Heineken Malaysia Berhad (KLSE:HEIM) Has Announced That It Will Be Increasing Its Dividend To MYR0.40
Heineken Malaysia Berhad (KLSE:HEIM) will increase its dividend from last year's comparable payment on the 11th of November to MYR0.40. This will take the dividend yield to an attractive 4.3%, providing a nice boost to shareholder returns.
View our latest analysis for Heineken Malaysia Berhad
Heineken Malaysia Berhad's Earnings Easily Cover The Distributions
We like to see robust dividend yields, but that doesn't matter if the payment isn't sustainable. Before making this announcement, Heineken Malaysia Berhad was paying out quite a large proportion of both earnings and cash flow, with the dividend being 212% of cash flows. This is certainly a risk factor, as reduced cash flows could force the company to pay a lower dividend.

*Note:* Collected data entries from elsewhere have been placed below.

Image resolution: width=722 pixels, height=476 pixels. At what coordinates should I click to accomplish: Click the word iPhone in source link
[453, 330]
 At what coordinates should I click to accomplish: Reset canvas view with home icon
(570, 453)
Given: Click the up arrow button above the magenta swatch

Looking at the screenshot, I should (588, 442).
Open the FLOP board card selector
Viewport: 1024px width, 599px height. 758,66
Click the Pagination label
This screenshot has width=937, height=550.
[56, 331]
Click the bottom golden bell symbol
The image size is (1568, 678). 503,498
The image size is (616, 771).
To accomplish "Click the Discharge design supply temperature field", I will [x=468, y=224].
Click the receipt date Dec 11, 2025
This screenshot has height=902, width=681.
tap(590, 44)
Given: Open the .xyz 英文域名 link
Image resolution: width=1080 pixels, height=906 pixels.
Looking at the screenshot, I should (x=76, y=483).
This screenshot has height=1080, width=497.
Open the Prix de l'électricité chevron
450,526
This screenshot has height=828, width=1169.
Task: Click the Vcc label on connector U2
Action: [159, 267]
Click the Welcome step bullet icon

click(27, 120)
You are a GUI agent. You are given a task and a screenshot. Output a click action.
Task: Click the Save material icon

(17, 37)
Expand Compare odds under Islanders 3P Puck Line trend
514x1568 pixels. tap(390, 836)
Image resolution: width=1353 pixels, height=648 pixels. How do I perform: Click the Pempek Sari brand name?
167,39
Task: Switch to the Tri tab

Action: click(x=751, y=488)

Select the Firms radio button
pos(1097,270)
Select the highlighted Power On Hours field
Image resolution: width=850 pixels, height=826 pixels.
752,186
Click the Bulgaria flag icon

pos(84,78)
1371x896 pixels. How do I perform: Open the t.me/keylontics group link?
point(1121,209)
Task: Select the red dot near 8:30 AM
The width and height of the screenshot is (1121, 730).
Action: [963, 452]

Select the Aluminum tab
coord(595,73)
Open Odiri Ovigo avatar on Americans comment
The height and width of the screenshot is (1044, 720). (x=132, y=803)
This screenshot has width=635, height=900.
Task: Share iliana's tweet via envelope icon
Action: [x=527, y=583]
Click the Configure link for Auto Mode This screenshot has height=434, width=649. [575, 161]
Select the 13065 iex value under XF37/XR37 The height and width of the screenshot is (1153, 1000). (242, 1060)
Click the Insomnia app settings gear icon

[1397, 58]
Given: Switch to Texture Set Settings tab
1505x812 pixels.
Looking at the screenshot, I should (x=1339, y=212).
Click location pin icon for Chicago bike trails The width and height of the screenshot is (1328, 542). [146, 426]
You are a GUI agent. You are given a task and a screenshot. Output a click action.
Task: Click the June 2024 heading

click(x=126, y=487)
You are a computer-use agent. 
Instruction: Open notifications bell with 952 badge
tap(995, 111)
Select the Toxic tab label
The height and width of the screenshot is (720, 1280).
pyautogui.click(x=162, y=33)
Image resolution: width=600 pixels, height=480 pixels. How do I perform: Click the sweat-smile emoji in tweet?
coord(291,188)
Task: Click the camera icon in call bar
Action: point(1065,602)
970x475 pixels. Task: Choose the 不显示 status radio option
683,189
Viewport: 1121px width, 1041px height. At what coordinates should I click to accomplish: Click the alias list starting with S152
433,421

EPS is set to grow by 15.4% over the next year. If the dividend continues along recent trends, we estimate the payout ratio could reach 80%, which is on the higher side, but certainly still feasible.
Dividend Volatility
While the company has been paying a dividend for a long time, it has cut the dividend at least once in the last 10 years. Since 2012, the annual payment back then was MYR0.65, compared to the most recent full-year payment of MYR1.06. This means that it has been growing its distributions at 5.0% per annum over that time. We have seen cuts in the past, so while the growth looks promising we would be a little bit cautious about its track record.
Dividend Growth May Be Hard To Achieve
With a relatively unstable dividend, it's even more important to see if earnings per share is growing. Earnings has been rising at 4.0% per annum over the last five years, which admittedly is a bit slow. Heineken Malaysia Berhad's earnings per share has barely grown, which is not ideal - perhaps this is why the company pays out the majority of its earnings to shareholders. When the rate of return on reinvestment opportunities falls below a certain minimum level, companies often elect to pay a larger dividend instead. This is why many mature companies often have larger dividend yields.
The Dividend Could Prove To Be Unreliable
Overall, we always like to see the dividend being raised, but we don't think Heineken Malaysia Berhad will make a great income stock. The track record isn't great, and the payments are a bit high to be considered sustainable. This company is not in the top tier of income providing stocks.
Companies possessing a stable dividend policy will likely enjoy greater investor interest than those suffering from a more inconsistent approach. Still, investors need to consider a host of other factors, apart from dividend payments, when analysing a company. For instance, we've picked out 2 warning signs for Heineken Malaysia Berhad that investors should take into consideration. Looking for more high-yielding dividend ideas? Try our collection of strong dividend payers.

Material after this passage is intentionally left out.